I think that that is a very important area in which in very many
cases local authorities, in the terms of the way in which they
act both now and with the extra resources that will be coming
into their older people's services, need to improve on the way
they are operating. That has been a focus, for example, of our
Change agencies in working with specific local authorities on
better commissioning, it has been a focus of the Strategic Commissioning
Group that I chair and, of course, it was the subject of the ground-breaking
agreement we published about good practice on commissioning.
216. Would you be prepared, given that there
is some confusion about the Better Care decision, to provide
each one of us on this Committee as soon as conveniently possible
with an explanation of exactly what the decision means and how
you think it relates to the world of care for the elderly?
(Jacqui Smith) I would certainly be willing to provide
our view of what the implications of it are.
217. That is great, but can I now move closer
to home because you did mention that there was evidence that fees
were rising in the long-term care sector from local authorities.
That is an interesting point because, of course, as the Member
of Parliament for Redditch you will be acutely aware of what is
going on in Birmingham where I do not need to remind you (but
I may need to remind the Committee) that there is, by any definition,
a crisis in care in Birmingham because one is seeing a significant
closure of homes, and loss of beds and capacity because of what
Birmingham City Council social services department is prepared
to spend on beds in the private sector. I know that you have had
representations from the different organisations in Birmingham,
as have Birmingham MPs and one of your colleagues Stephen McCabe,
of course, has tabled an Early Day Motion calling on your Department
to do something to help the problem that is continuing. Given
your proximity to Birmingham and your knowledge of the problem,
who do you think is in the wrong and how do you think the situation
can be resolved to put an end to the loss of capacity and the
driving out of business of badly needed homes in that city, because
it seems that not the Department of Health but Birmingham City
Council has got its head in the sand and will not recognise there
is a problem.
(Jacqui Smith) Firstly, Simon, can I say what a pleasure
it was that you came to my constituency and took such a close
interest in what is going on there.
John Austin
218. I hope the rest is going to be more truthful!
(Jacqui Smith) But with relation to Birmingham, I
think I have to say once again that I would dispute with you the
suggestion that there is a crisis in Birmingham.
Mr Burns
219. Speak to Stephen McCabe, he is the Labour
backbencher.
(Jacqui Smith) I do not think he has called it a crisis.
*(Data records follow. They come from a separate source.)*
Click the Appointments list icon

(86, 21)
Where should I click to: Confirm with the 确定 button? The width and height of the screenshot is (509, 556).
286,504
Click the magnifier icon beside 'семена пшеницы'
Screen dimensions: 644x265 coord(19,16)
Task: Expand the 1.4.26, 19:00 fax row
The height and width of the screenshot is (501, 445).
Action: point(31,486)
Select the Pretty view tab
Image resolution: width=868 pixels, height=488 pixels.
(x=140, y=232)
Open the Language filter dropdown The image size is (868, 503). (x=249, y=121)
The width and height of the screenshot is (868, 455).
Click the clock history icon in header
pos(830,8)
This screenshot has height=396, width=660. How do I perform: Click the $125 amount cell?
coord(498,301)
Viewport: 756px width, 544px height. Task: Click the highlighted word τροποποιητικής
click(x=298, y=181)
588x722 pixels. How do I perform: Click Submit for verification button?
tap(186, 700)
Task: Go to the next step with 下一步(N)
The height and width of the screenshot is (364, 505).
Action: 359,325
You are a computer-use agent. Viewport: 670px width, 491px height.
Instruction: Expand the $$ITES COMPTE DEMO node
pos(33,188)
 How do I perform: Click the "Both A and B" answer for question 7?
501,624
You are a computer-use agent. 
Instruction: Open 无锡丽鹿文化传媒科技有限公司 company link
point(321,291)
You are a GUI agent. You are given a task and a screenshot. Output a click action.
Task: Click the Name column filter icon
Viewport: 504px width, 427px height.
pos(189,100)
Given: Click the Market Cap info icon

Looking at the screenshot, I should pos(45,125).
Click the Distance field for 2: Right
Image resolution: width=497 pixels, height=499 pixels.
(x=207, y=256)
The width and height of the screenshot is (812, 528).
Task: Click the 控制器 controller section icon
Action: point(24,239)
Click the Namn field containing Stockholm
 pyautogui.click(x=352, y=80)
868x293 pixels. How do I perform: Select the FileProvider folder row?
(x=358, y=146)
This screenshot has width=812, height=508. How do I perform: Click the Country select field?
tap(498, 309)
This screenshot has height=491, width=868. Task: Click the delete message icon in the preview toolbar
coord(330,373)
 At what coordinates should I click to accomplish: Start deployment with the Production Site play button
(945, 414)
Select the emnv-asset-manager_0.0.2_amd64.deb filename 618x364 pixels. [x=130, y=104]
I would not disagree with you that there are considerable problems
in the Birmingham social services department. That of course is
why when we did our first star ratings of social services departments
Birmingham had a zero star rating and therefore has been working
with a performance action team that we have sent into the city
since then on a variety of issues, some to do with their children's
services, some to do with their older people's services. I also
know that there is a lot of concern amongst members of the Birmingham
Care Consortium about the relationship between Birmingham City
Council and care home owners. I also know that there is a split
in the Birmingham Care Consortium. What is quite interesting is
that recently I had a meeting with representatives from Birmingham
City Council who brought with them care home owners because I
had specifically said publicly to Birmingham that I was concerned
about the breakdown in the relationship between the City Council
and those partners in the private sector that, you are quite right,
they depend on to provide the quality of care. I was somewhat
reassured by the fact that certainly the care home representatives
that came with that particular delegation spoke about the efforts
that the City Council was making to rebuild that relationship
with private providers in the city, and I know that they have
worked quite hard to negotiate a package not only of fee increases
but also, for example, using some of the considerable extra resources
that they got as a City Council from the Building Care Capacity
Grant. Remember. Remember, we recognise that Birmingham did identify
the fact that there were areas where there were particular problems
with delayed discharge, for example, and that is why out of the
£300 million, Birmingham has got somewhere around £9
million of that money. They have been able use that both to look
at fee increases and to look at how they could support private
providers in training their staff, so I think some progress has
been made and, of course, the key determinant of the progress
that is being made there is the fact that they have had some successthey
still have a long way to goin reducing levels of delayed
discharge and I think the general consensus in the health and
social care environment in Birmingham is that there is a better
and more constructive working relationship than there was perhaps
this time last year.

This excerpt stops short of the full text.